A transient is a short-duration of non-tonal material that occurs during the attack phase at the onset of a sound. An onset refers to the beginning of a sound which has an increase of spectral energy. Essentially, transients are a short burst of sound that contains higher frequencies than the harmonic content of that sound. For example, the initial attack sound of a snare drum.

Transient Shaper

Transient Shapers Explained

A transient shaper is an essential mixing tool that excels at controlling the transient response and the envelope curve of any audio signal without affecting the overall level. Transient shaping is a “secret weapon” mixing approach used by some of the world’s finest engineers and producers. It is a must-have dynamics effect processor to enhance attack, control mix presence, and fix recording problems.

Today’s software transient shapers are inspired by the revolutionary SPL Transient Designer hardware processor designed by Ruben Tilgner in the late 90′s. The original analog processor released by Sound Performance Labs featured ‘Differential Envelope’ technology to produce level-independent dynamics processing using a combination of VCAs (voltage controlled amplifiers) and envelope followers to target the attack portion of a sound source.

Unlike compressors, transient shapers can transparently shape the attack and sustain characteristics of sounds. They are capable of drastically amplifying or attenuating the onset of a sound with pinpoint accuracy. Typical transient shapers feature two simplistic controls to process dynamics – attack and sustain. Many modern emulations of the hardware also feature these two controls in addition to more advanced parameters that expand their uses exponentially such as gain control, soft-clip limiting, sidechain options, and a mix knob for example.

Transient Shaper

Mixing with Transient Shapers

Transient shapers are incredibly useful for a variety of sound treatments. With little effort, you can shorten or lengthen the attack and sustain portions of any sound. Transient shapers are also used to solve a multitude of audio problems as well. Below are a few examples of how you can use transient shaping in your projects to either enhance or tame sounds.

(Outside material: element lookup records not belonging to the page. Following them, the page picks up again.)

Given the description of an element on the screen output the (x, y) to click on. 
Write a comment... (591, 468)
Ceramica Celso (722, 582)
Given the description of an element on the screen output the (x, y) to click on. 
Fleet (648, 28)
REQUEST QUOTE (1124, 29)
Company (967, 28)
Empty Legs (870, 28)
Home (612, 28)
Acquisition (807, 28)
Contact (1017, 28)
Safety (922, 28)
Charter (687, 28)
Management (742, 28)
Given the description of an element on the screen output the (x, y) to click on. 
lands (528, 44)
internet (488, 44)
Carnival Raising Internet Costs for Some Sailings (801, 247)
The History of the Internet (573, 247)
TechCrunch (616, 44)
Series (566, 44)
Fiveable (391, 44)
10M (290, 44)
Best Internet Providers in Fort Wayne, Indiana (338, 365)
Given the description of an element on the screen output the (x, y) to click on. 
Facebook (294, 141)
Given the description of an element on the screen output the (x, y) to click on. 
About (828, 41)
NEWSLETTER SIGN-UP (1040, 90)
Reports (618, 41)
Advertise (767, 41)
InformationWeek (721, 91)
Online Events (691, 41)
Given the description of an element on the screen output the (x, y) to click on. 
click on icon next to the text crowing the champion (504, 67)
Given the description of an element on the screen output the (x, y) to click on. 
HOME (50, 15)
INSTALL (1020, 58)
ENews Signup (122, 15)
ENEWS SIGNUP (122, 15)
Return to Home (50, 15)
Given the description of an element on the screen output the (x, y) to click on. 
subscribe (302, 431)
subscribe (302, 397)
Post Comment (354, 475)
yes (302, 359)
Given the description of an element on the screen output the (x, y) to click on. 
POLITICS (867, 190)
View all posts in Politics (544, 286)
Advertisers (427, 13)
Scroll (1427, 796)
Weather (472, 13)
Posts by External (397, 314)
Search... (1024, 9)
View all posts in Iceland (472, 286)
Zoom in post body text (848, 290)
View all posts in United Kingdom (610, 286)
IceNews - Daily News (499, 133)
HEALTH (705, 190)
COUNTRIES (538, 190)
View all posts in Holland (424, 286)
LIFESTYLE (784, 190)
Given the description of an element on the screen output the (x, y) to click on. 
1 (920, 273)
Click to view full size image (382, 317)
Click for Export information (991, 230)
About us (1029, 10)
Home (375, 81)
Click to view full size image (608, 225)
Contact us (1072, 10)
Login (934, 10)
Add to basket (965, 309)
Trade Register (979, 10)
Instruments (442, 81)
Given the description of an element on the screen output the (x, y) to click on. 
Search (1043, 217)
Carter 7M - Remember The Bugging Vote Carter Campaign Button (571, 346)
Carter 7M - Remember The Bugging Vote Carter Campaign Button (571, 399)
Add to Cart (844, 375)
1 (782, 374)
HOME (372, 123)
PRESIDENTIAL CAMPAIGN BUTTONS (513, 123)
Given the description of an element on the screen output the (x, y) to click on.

  • Emphasize or soften the onset of a bass drum or percussive sound with the attack control. This is an ideal approach to control the amount punch and presence of a sound to help it sit in the mix better.
  • Emphasize or soften the onset of a bass, lead or melody sound to control punch, clarity, and presence. Increasing the attack will bring sounds forward in the mix and ‘in your face’ while decreasing the attack pushes sounds back in the mix and softens them.
  • Create a darker and more rounded sound by decreasing the attack control. This approach also works for taming harsh spikes in sounds that can cause clipping.
  • Musically increase or decrease the sustain of an instrument, drum sound or loop to clean up the mix and control transparency.
  • De-verb sounds by decreasing the sustain control to remove unwanted reverb tails. This approach also works for removing delay tails as well.
  • Amplify or reduce the picking sound of an electric or acoustic guitar with the attack control.
  • Hold the sound of strings or pads longer with the sustain control.
  • Control the dynamics of vocals and breaths with a combination of adjustments using both the attack and sustain controls.
  • Remove bleed from open mics or expand the room sound of overheads.